ZFE MOBILITÉ : NE PAS EN FAIRE DES ZONES D’EXCLUSION TERRITORIALE ET SOCIALE

A201800_b60c97a51812b5404b466b11ce687208Professionnels, usagers mais aussi élus locaux, le calendrier d’application des zones à faibles émissions mobilité (ZFE-m) suscite de plus en plus d’inquiétudes. L’AMF tire la sonnette d’alarme pour ne pas en faire des zones d’exclusion territoriale et sociale. D’où toute l’importance de faire beaucoup plus sur la communication et l’accompagnement aux personnes les plus défavorisées, sans oublier d’associer les communes périphériques, dont les habitants seront eux aussi fortement impactés. Un webinaire, organisé le 16 février par l’AMF avec des représentants de l’Etat, a montré la diversité des questionnements des élus et tenté d’y répondre. Le gouvernement a annoncé plusieurs mesures et lancé une concertation pour mieux coordonner la mise en place des ZFE-m et accompagner les collectivités.

Chaque année, la pollution de l’air par les particules fines occasionne 40 000 décès, selon Santé publique France. Dans les grandes agglomérations, les transports génèrent plus de la moitié des émissions d’oxydes d’azote. Dans ce contexte, l’amélioration de la qualité de l’air constitue une urgence de santé publique. Les lois « LOM » de 2019 et « Climat » de 2021 ont ainsi fixé un cadre juridique et des obligations pour instaurer des zones à faibles émissions mobilité (ZFE-m). Leur objectif : Accélérer l’amélioration de la qualité de l’air et préserver la santé des françaises et des français. En dehors de ce cadre légal, ce sont les agglomérations qui définissent le périmètre et la réglementation de la ZFE-m.

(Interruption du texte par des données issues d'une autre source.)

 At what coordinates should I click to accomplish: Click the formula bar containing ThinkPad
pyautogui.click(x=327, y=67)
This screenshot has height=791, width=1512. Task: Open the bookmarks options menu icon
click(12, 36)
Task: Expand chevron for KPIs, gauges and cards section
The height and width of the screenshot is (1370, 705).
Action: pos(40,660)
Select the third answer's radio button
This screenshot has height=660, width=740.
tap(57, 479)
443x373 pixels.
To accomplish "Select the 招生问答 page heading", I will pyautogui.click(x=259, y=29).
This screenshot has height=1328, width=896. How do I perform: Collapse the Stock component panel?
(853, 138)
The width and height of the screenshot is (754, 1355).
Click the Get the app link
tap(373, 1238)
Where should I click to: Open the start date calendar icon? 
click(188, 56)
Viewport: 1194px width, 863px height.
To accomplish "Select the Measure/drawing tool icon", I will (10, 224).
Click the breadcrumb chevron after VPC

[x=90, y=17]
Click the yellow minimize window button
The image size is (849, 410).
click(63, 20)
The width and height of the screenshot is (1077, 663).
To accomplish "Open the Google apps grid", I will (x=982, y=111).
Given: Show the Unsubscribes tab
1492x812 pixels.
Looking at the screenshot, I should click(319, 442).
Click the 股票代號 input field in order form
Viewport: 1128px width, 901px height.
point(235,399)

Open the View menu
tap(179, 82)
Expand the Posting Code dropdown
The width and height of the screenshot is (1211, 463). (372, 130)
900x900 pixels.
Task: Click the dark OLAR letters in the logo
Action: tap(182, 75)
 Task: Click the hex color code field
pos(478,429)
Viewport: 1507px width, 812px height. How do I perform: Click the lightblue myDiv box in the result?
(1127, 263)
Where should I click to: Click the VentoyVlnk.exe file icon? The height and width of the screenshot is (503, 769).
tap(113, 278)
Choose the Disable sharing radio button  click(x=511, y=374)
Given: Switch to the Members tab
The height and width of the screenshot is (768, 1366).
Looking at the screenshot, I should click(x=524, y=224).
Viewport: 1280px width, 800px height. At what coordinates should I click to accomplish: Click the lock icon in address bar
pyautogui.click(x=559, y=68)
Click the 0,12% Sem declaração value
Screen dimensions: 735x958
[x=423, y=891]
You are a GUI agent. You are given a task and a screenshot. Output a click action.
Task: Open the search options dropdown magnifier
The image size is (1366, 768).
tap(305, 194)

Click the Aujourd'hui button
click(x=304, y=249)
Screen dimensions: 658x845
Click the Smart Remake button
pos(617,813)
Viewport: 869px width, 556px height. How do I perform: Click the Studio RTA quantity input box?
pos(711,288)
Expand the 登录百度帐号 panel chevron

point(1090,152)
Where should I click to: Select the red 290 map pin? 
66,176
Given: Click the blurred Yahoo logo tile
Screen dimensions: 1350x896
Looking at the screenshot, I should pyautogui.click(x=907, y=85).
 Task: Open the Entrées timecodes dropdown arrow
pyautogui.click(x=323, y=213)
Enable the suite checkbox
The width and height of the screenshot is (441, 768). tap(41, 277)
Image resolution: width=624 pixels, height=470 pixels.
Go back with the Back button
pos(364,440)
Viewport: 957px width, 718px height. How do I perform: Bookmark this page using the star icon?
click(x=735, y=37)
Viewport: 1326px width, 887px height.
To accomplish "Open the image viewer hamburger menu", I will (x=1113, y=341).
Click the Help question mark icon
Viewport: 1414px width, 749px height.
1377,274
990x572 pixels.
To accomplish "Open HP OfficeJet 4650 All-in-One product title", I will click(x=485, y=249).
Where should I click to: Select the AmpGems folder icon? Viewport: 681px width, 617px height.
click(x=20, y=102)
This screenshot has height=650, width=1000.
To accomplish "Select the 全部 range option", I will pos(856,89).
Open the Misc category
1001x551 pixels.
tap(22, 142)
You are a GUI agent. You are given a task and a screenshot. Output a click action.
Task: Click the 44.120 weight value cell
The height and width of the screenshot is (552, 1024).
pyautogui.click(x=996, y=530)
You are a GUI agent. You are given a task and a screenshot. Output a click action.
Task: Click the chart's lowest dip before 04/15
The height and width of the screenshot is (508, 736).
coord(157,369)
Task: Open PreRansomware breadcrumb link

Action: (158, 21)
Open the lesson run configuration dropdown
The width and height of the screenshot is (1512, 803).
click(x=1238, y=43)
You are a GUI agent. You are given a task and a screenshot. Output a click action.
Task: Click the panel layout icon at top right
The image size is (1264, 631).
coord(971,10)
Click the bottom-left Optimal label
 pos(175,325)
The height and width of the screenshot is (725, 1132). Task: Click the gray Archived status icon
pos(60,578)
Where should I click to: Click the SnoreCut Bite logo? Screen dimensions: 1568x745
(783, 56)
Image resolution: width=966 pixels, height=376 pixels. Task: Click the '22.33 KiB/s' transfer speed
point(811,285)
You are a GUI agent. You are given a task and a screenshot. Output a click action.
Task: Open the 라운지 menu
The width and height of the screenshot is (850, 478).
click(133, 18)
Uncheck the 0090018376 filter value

Aujourd’hui, elles sont en cours de déploiement dans 11 métropoles. D’ici le 31 décembre 2024, 32 ZFE-m supplémentaires seront créés dans les agglomérations de plus de 150 000 habitants. Soit un impact fort et à grande échelle pour les Français, en particulier pour les plus modestes comme ceux des zones péri-urbaines et rurales

Un dispositif mal connu et peu lisible

La création de ces fameuses ZFE-m se confronte à l’adhésion difficile des habitants, des professionnels mais aussi des élus locaux. Une mission menée par deux députés à l’automne dernier a pointé « des questions majeures d’acceptabilité et de justice sociale, qu’il faut anticiper dès à présent ». Et de souligner l’urgence sachant que le calendrier est rapide. Constat : l’impact des ZFE-m reste très mal connu de la population. A cela s’ajoute un manque de lisibilité dû à de fortes différences de mise en œuvre d’un territoire à l’autre. De plus, les aides locales, lorsqu’elles existent, varient beaucoup.

Lors d’un webinaire organisé par l’AMF, le 16 février, pour informer et aider les élus, Edouard Manini, coordonateur national pour le déploiement des ZFE-m, a indiqué qu’une campagne d’information et de communicationnationale, associerait les élus locaux, à son élaboration d’ici l’été prochain.

Fractures territoriales et sociales

L’AMF alerte sur les risques de fracture territoriale entre zones urbaines, périurbaines et rurales. Risques également de fractures sociales pour les habitants ne pouvant pas se procurer un véhicule « propre » mais aussi pour une part de ceux des zones périphériques qui seraient interdits de circuler dans les grands centres urbains. Des dérogations sont possibles mais restent très encadrées. Dans ses demandes, l’AMF insiste sur la nécessité d’une concertation et d’une recherche d’équilibre entre les territoires. Cela passerait également par plus de souplesse et de liberté données aux collectivités.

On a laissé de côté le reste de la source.